Fig. 4. Gene fusions and isoform switching detected by RNA sequencing.

a Clinical characteristics of patients in which IGH-@, IGL-@, and MALAT1 fusions were identified. Tumors are displayed in chronological order by patient, with the primary tumor at the top and latest recurrence at the bottom. “1 fusion” refers to a translocation with one other gene. LOH BRCA1/2 allele-specific loss of heterozygosity; PARPi PARP inhibitor. b Example of MALAT1-IGH-@ gene fusion IGV tracks from patient 9. Junction reads (red, middle track) represent split RNA-seq reads used to map the fusion breakpoint. Spanning reads (black, bottom track) represent paired-end reads of fragments that span, but do not directly overlap, the fusion breakpoint. c Expression of total BRCA2 (all isoforms) in recurrences vs. normal samples (n = 66 biologically independent samples from 39 patients). Data are expressed as mean values +/– SD. NS not significant. Adjusted p-values were computed based on linear modeling of mean-variance trends (limma). d BRCA2 isoform usage (BRCA2 isoform expression normalized to total BRCA2 expression) in recurrences vs. normal samples; q-values computed using DEXSeq within isoformSwitchAnalyzer. e BRCA2 isoforms involved in isoform switching event. NMD nonsense-mediated decay, UTR untranslated region. f BRCA2 isoform expression by sample and group for entire RNA sequencing cohort. g Overall survival (OS) curve for patients that expressed BRCA2-001/Short in any (primary or recurrent) breast tumor compared to those that did not. Survival proportions and p-value were calculated using a Cox proportional hazards model tested for significant associations with ER status, age at diagnosis, tumor stage at diagnosis, and patient recurrent status (α = 0.05, see Methods).

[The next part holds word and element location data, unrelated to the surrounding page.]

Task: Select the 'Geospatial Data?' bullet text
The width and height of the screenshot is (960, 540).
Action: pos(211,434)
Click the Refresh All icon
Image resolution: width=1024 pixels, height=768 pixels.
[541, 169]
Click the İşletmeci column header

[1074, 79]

Fig. 5. Validation of prior results by PARP1 and RAD51 protein expression.

a PARP1 nuclear positivity (average tumor H-score) by tumor type, for 23 tumors in tissue microarrays. NS not significant. b PARP1 nuclear positivity (average tumor H-score) by PARP1 copy number status across all tumors. For a and b, groupwise differences were assessed by Kruskal–Wallis test, followed by Dunn’s test with Bonferroni correction (α = 0.05). c Percent of RAD51+ cells in primary (n = 3) and recurrent (n = 4) breast tumors based on BRCA2 transcript usage. d Percent of RAD51+ cells in primary (n = 6) and recurrent (n = 7) ovarian tumors based on BRCA2 transcript usage. For c and d, boxplot elements are as follows: median, center line; box limits, first and third quartiles (spanning the IQR, interquartile range); whiskers, 1.5x IQR in each direction; outliers plotted individually. Groupwise differences in c and d were assessed by two-sided Wilcoxon rank sum test (α = 0.05). Tumors without RNA-seq data (n = 2) or expressing both BRCA2 isoforms (n = 1) were excluded from this analysis.

Fig. 6. Evolution of BRCA1/2 mutation-associated breast and ovarian tumors in three patients.

a Genetic and clinical features in Patient 20, a BRCA1 mutation carrier with ovarian cancer. LOH allele-specific loss of heterozygosity. b Genetic and clinical features in Patient 13, a BRCA2 mutation carrier with breast cancer. AAF alternative allele fraction. c Genetic and clinical features in Patient 6, a BRCA1 mutation carrier with breast cancer. For a–c, display is limited to tumors sequenced for this study. Copy number losses refer to genes with total copy number of 0 or 1; copy number gains refer to genes with total copy number ≥4. Loss of function (LoF) mutations reported here are from high-depth targeted sequencing.